Quanto ai desaparecidos, e alla critica rivolta a Bergoglio di essere stato troppo silenzioso con la dittatura, cito solo la dichiarazione di questi giorni di Perez Esquivel, premio nobel per la pace e leader dei diritti umani negli anni post regime militare, che Bergoglio non è stato complice della dittatura”.
La sua attenzione per i poveri è un fatto.
“Un fatto, sì, non un programma”.
Papa Francesco prende da Benedetto XVI il testimone di una Chiesa lacerata da scandali interni, difficoltà sulla banca Ior, contrasti. C’è chi invoca una riforma. A tuo avviso, quale direzione prenderà il pontificato di Papa Bergoglio?

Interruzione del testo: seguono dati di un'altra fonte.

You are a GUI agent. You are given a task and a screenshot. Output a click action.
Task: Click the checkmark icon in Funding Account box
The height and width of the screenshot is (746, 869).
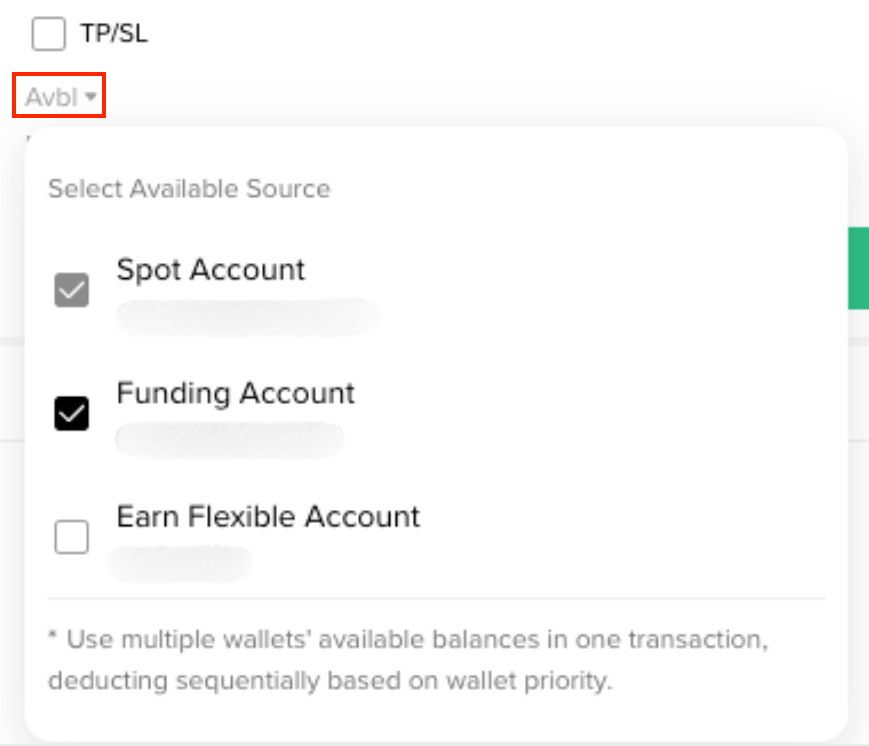coord(71,413)
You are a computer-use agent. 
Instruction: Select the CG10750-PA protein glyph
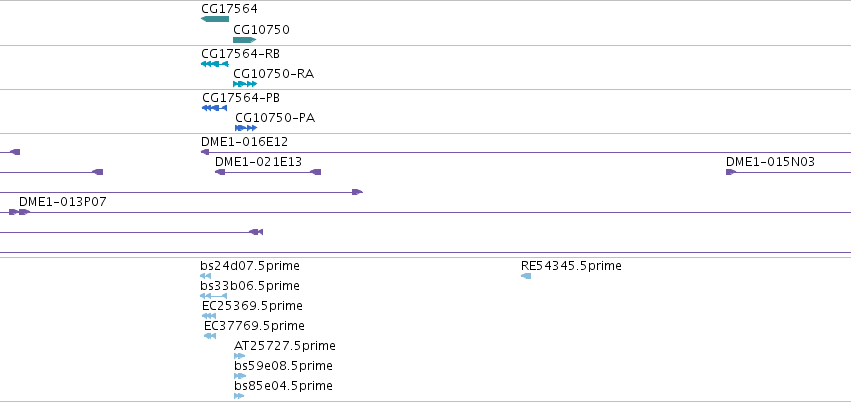[246, 128]
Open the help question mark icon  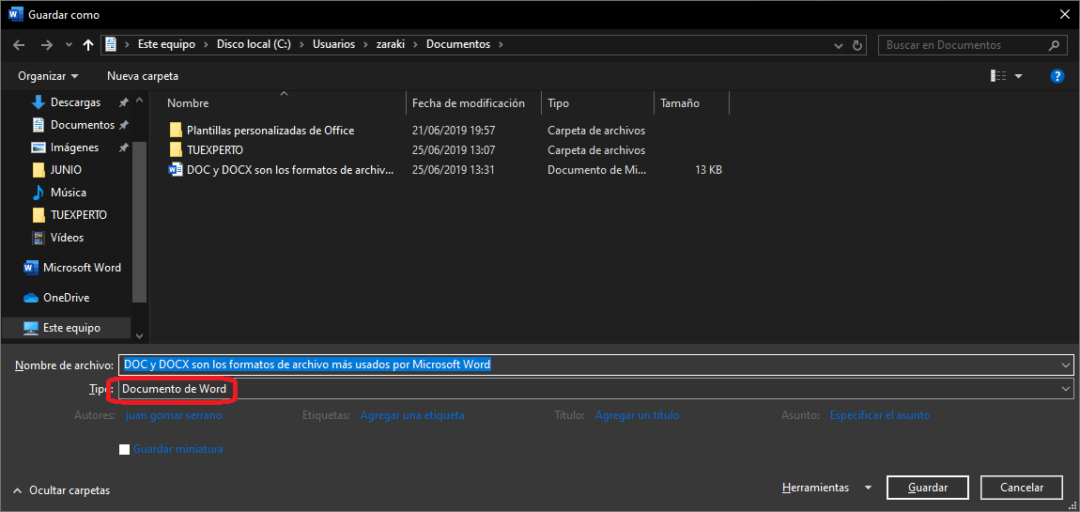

“Non c’è dubbio che ci saranno cambiamenti profondi. In questo senso è vero che Francesco assume l’eredità di Benedetto e farà quello che Benedetto non è riuscito a fare. Francesco modellerà la curia vaticana attorno alla sua visione, quella già detta. Una osservazione a margine, però indicativa, è sui discorsi che ha fatto; in questi primi giorni non ha ancora preso in mano un foglio, non ha letto alcun discorso, ha fatto tutti interventi a braccio. Si può prevedere che continuerà così, salvo eccezioni. Cosa ne sarà della sezione della Segreteria di Stato che si occupa dei discorsi? Ma è solo un esempio. Ci sono uffici che risulteranno obsoleti, altri che saranno ridimesionati, altri che si renderanno necessari per assecondare la sua missione. Ecco, credo che la direzione della riforma andrà nel senso di rendere la struttura funzionale ad un pontificato inteso così. Sono convinto che non sarà neppure tanto graduale”. (p.g.)